— WRITTEN TASK —
Copy the data below, switching every "link" to "hyperlink" and keeping everything else the same.

==*==

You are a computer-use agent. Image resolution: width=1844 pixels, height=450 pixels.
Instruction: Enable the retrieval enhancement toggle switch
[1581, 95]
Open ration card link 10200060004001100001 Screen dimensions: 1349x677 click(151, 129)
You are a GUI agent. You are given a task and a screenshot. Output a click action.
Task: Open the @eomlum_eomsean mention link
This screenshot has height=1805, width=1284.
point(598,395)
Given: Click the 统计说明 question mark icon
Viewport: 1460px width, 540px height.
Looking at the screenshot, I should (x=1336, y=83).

==*==

— THE RESULT —
You are a computer-use agent. Image resolution: width=1844 pixels, height=450 pixels.
Instruction: Enable the retrieval enhancement toggle switch
[1581, 95]
Open ration card hyperlink 10200060004001100001 Screen dimensions: 1349x677 click(151, 129)
You are a GUI agent. You are given a task and a screenshot. Output a click action.
Task: Open the @eomlum_eomsean mention hyperlink
This screenshot has height=1805, width=1284.
point(598,395)
Given: Click the 统计说明 question mark icon
Viewport: 1460px width, 540px height.
Looking at the screenshot, I should (x=1336, y=83).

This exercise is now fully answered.